Commonly referred to as Cincinnati's other abandoned subway, METRO held an open house during Ubahn Music Festival for the public to tour the Riverfront Transit Center and debunk the myth that the structure sits unused.
Located underneath the Second Street overpass between the stadiums, Riverfront Transit Center opened in 2003 for METRO and TANK buses, charter buses and
school buses visiting the riverfront. The tunnel can accommodate over 500 buses and 20,000 passengers per hour.

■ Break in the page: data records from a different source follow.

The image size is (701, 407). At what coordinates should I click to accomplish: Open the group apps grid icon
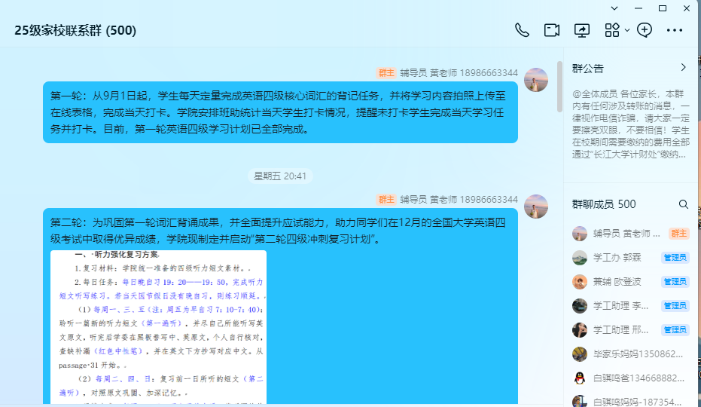click(x=611, y=30)
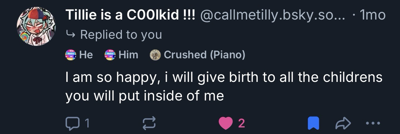The height and width of the screenshot is (134, 400).
Task: Open the 'Crushed (Piano)' label
Action: point(204,55)
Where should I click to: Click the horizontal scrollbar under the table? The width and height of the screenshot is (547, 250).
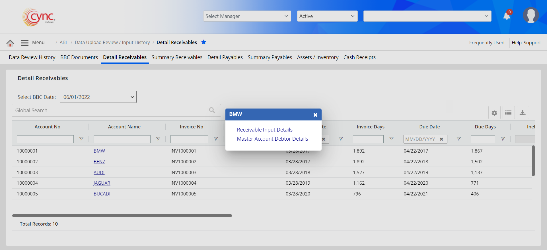coord(122,216)
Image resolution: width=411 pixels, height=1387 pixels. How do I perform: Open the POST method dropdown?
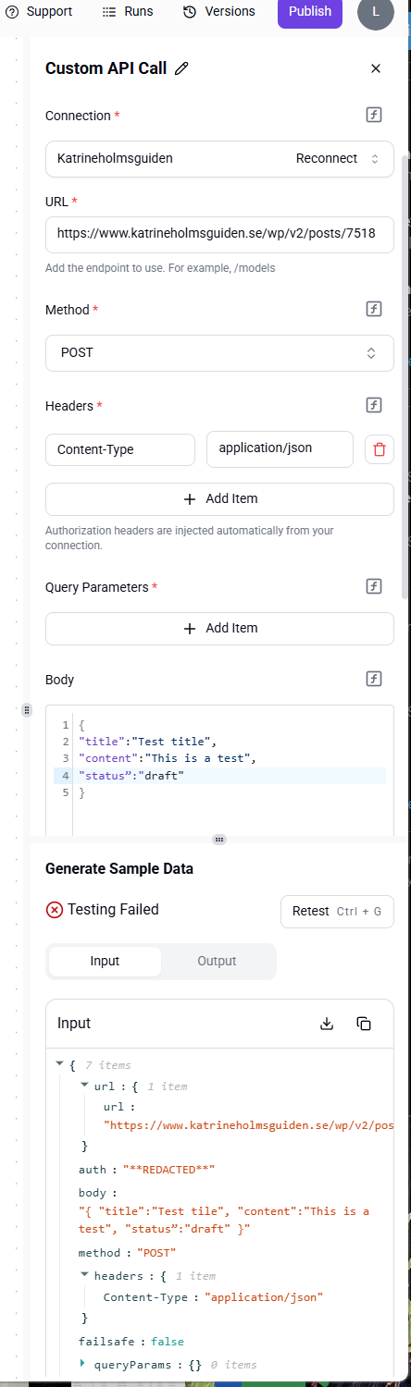coord(219,352)
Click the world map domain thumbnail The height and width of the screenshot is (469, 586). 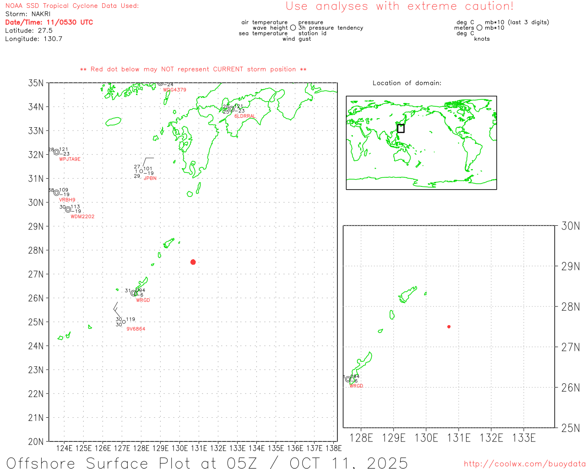(421, 142)
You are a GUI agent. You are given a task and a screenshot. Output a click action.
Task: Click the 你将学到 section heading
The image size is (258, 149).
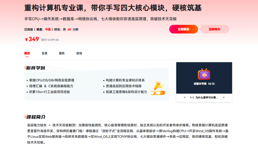pos(36,68)
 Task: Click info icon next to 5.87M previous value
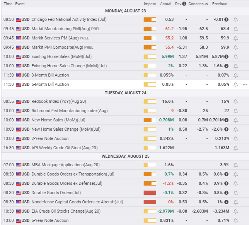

Originally, it was designed to include commuter rail transit, which was never implemented due to a failed referendum in 2002; just six months before the Riverfront Transit Center was to open.
Thus grew the legend that Cincinnati had abandoned another rail facility, much like the 2.2 miles of unused subway tunnels leftover from 1928. With street-level portals and underground entrances that resembled that of a subway system, one can certainly imagine what it would have been like to have rail Downtown.
Riverfront Transit Center is lined with beautiful tiled mosaics, each representing an activity of daily life: work, chores, food and leisure.
Though without rail, METRO, operator of the Riverfront Transit Center, continued to use the structure for its intended purpose. Currently, it serves as a parking facility for charter buses, school buses, and 12-passenger vans during all Reds and Bengals games for $30. Cars and small vehicles are not allowed in the RTC. It is also used as a layover destination for the new Metro*Plus buses. While solely used for wheel-and-axel vehicles, provisions have been made to accommodate commuter rail in the future.